# Start of LISTED RECORDS

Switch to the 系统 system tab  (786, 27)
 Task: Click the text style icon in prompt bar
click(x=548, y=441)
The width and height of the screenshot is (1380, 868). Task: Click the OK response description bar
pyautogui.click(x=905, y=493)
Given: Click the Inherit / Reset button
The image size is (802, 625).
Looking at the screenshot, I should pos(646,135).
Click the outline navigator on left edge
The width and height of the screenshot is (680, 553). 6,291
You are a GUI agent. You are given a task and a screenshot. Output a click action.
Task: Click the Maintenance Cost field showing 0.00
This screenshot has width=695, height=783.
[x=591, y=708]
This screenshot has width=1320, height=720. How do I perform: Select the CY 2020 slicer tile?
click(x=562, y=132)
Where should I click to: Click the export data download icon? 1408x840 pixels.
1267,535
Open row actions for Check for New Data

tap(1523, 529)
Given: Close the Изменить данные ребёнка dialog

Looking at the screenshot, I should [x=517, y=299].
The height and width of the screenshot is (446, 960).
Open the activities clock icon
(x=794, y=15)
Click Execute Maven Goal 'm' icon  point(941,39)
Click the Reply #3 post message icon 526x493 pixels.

# End of LISTED RECORDS

# PROBLEM
Rewrite everything from the line containing "Given: Click the Inherit / Reset button" down to the end of the listing, replacing "Maintenance Cost" with "Upkeep Cost" and keeping all else unchanged.

# EXERCISE RESULT
Given: Click the Inherit / Reset button
The image size is (802, 625).
Looking at the screenshot, I should pos(646,135).
Click the outline navigator on left edge
The width and height of the screenshot is (680, 553). 6,291
You are a GUI agent. You are given a task and a screenshot. Output a click action.
Task: Click the Upkeep Cost field showing 0.00
This screenshot has width=695, height=783.
[x=591, y=708]
This screenshot has width=1320, height=720. How do I perform: Select the CY 2020 slicer tile?
click(x=562, y=132)
Where should I click to: Click the export data download icon? 1408x840 pixels.
1267,535
Open row actions for Check for New Data

tap(1523, 529)
Given: Close the Изменить данные ребёнка dialog

Looking at the screenshot, I should [x=517, y=299].
The height and width of the screenshot is (446, 960).
Open the activities clock icon
(x=794, y=15)
Click Execute Maven Goal 'm' icon  point(941,39)
Click the Reply #3 post message icon 526x493 pixels.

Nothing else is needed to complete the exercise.